He can be both very naughty and extremely anxious. You can see on the right the lifted paw – this shows he is worried and he does this a lot of the time. He constantly craves attention – and he has always had a lot of it. His lady owner is at home all day and he is very dependent upon her indeed (as perhaps she is on him).
His really naughty time of day is when the gentleman comes home from work! Milo tries him to the limit and is expert at winding him up. If he doesn’t get his own way he steals something or he chews something – his bed or the carpet for instance. If told to stop he may go wild and tear up the garden with the remote in his mouth. The lady has much better control in that he may come for her, but he runs the man a merry dance of chase around the garden, scaring himself in the process, when all the man wants is to put his feet up after a busy day.

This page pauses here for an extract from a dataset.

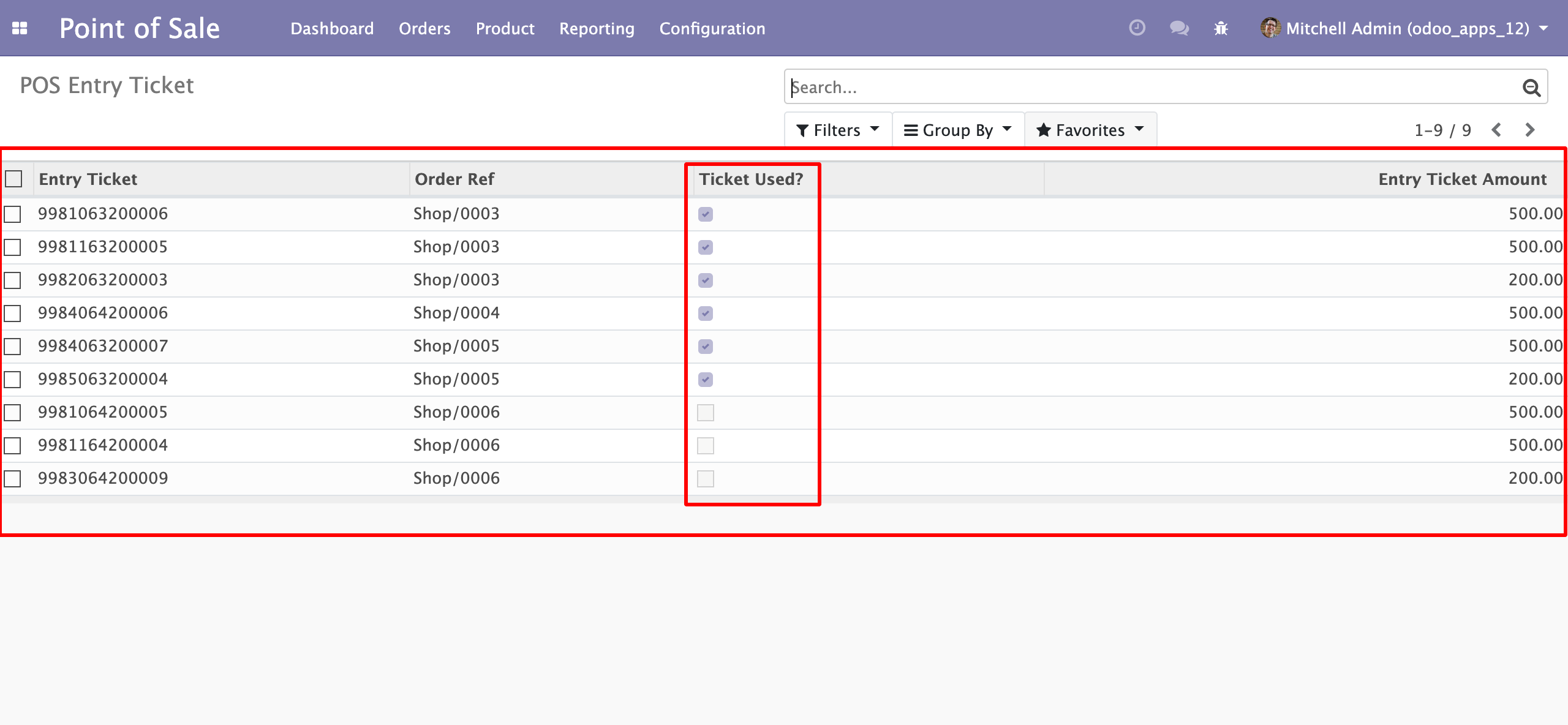Click the pager counter 1-9 / 9
Screen dimensions: 1568x725
[x=1442, y=130]
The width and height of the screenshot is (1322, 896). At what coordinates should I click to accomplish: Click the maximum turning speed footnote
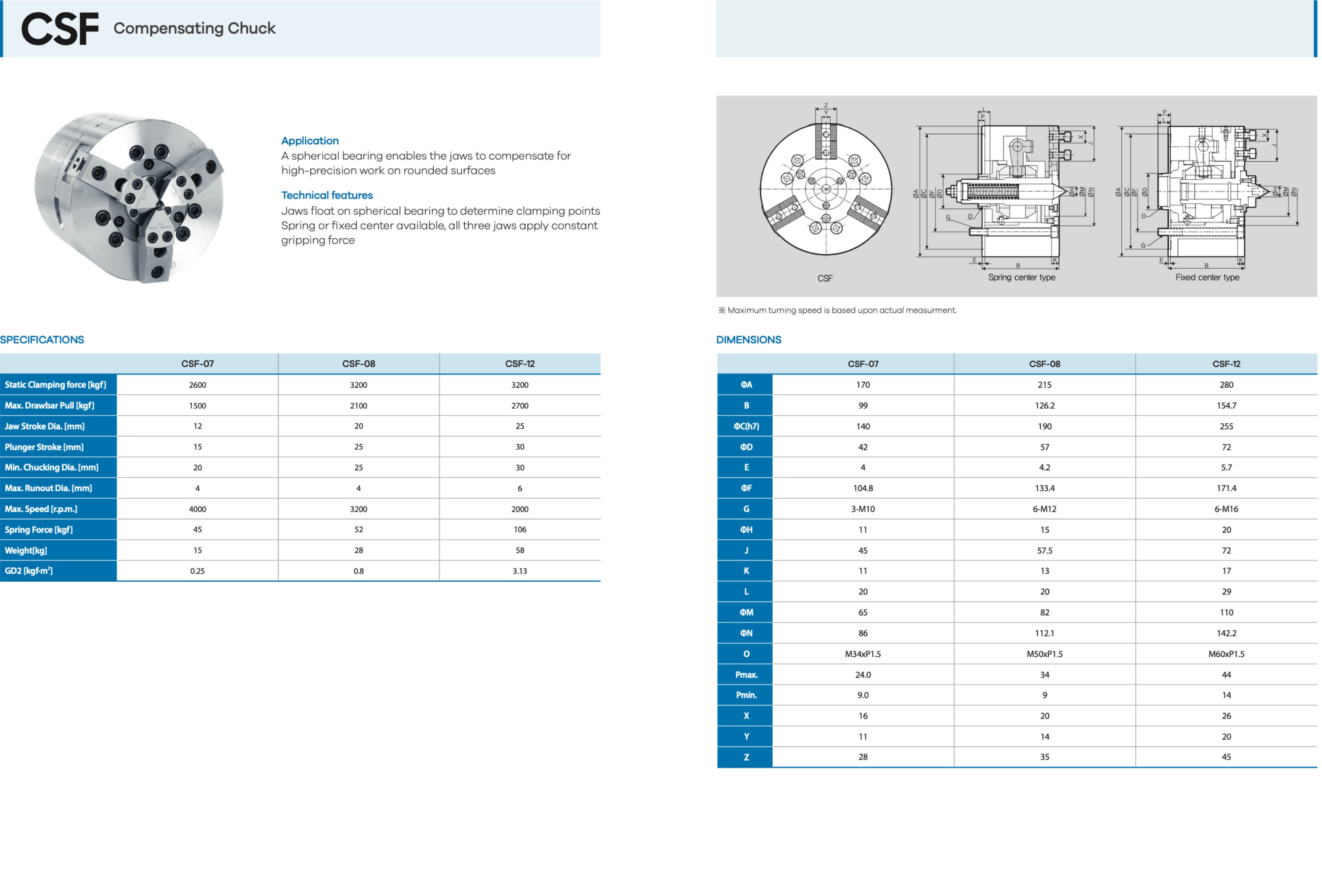coord(837,310)
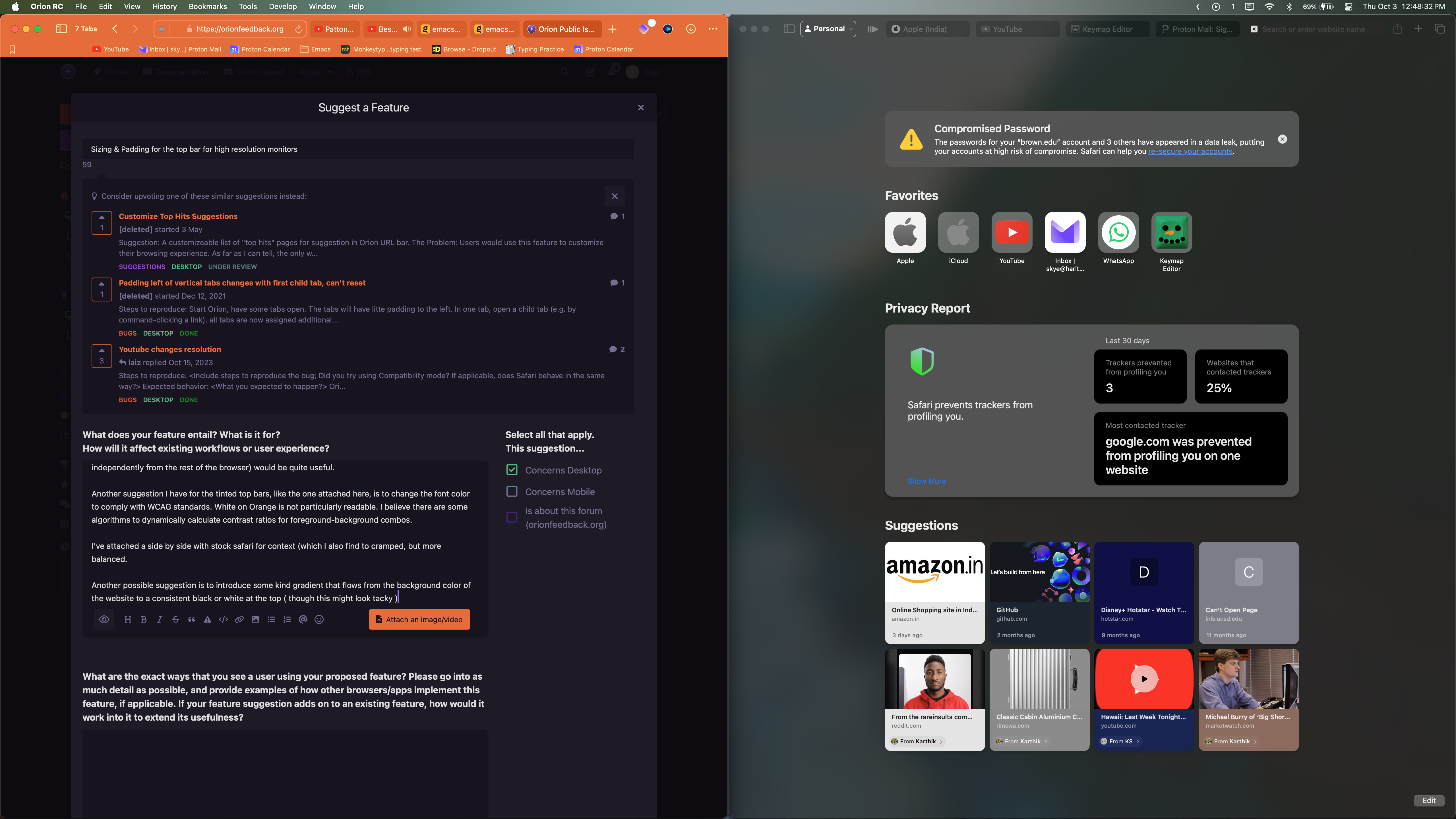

The worst impact that Milo has on their lives is that he can’t be left alone at all. They can never go out together without taking Milo too. He cries and he howls, and they find it very distressing. He is with the lady all the time, all day and in their bed at night. Little by little he needs to be taught some independence. The lady is well aware of this and has made a start already, leaving for a few minutes and recording what is happening in her absence.
Milo is getting some sort satisfaction from his ‘naughty’ behaviour else he wouldn’t be doing it. Part of it may be that it helps him to relieve the stress which has built up inside him. He is a little dog very easily frightened by big things like vehicles and by different or sudden things.
Bless him. They have tried a trainer who advocated alpha rolling him and shaking stones in his face, and they have sent him somewhere for a weekend when they had to go away – and this establishment returned him saying he would now ‘behave’. He came back much more nervous than before and scared of even beng approached with the lead.
Now they have a regime that rests easy with them – kind solutions and positive alternatives to his unwanted behaviours that given time and patience will actually work, and certain rules and boundaries that should help him grow in confidence.